Moreover the police executing the warrant relied on it in good faith. In United States v. Leon (1984) 468 U.S. 897 [104 S.Ct. 3405, 82 L.Ed.2d 677] the court stated that although “‘a warrant issued by a magistrate normally suffices to establish’ that a law enforcement officer has ‘acted in good faith in conducting the search’ [citation],” the officer must objectively rely in good faith on the determination of probable cause. (Id. at p. 922.) If “a reasonably well trained officer” would have realized a search was illegal despite the warrant (id. at p. 922, fn. 23), the search cannot be upheld. There are generally four instances where the good faith exception would not apply: (1) if the magistrate who issued the warrant was misled by information in the affidavit known to be false by the declarant; (2) the magistrate “wholly abandoned his judicial role”; (3) the affidavit was “‘so lacking in indicia of probable cause as to render official belief in its existence entirely unreasonable’ [citations]”; or (4) the warrant is facially deficient. (Id. at p. 923; see also People v. Camarella (1991) 54 Cal.3d 592, 596.)

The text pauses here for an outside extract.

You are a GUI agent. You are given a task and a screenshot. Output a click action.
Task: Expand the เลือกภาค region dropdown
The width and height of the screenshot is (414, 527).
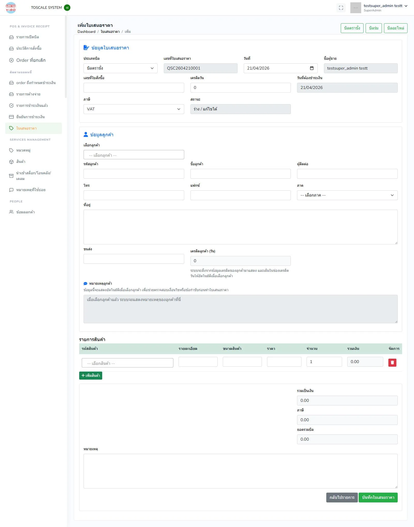click(x=347, y=195)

Again relying on People v. Hulland, supra, 110 Cal.App.4th 1646 where there was a 52-day delay, defendant argues that waiting 41 days to obtain the warrant without explaining why falls within the last exception. But as discussed above, there was sufficient information to support issuance of the warrant. Therefore, despite the fact the trial court did not make a finding as to good faith, the record supports such a determination and we will affirm a ruling if it is correct on any legal ground. (People v. Zapien (1993) 4 Cal.4th 929, 976.)

2. Probation Conditions

As part of his plea agreement defendant agreed to abide by gang conditions contained in two standard forms. His notice of appeal limited the issue to denial of the motion to suppress and did not attack the validity of the plea or the sentence and he did not obtain a certificate of probable cause.

Without discussing the lack of a certificate of probable cause, however, in his opening brief defendant argued certain gang-related probation conditions must be modified to be more specific. Number 22 in the Orange County Superior Court probation terms and conditions form reads: “Do not, in any manner, directly or indirectly, initiate contact with, nor have any communication with: OCC gang members.” The plea agreement also incorporated the probation department’s gang terms, which include: “9. Your associates are to be approved by your probation officer. You are not to associate with anyone whom you have met while in any of the County Institutions. You are not to associate with any member of the __________ gang or any other gang as directed by your probation officer”; “19. Do not wear, display, use or possess any insignia, emblem, button, badge, cap, hat, scarf, bandana or any article of clothing which is evidence of affiliation with or membership in the OCC street gang”; and “22. Have no contact with OCC gang members.”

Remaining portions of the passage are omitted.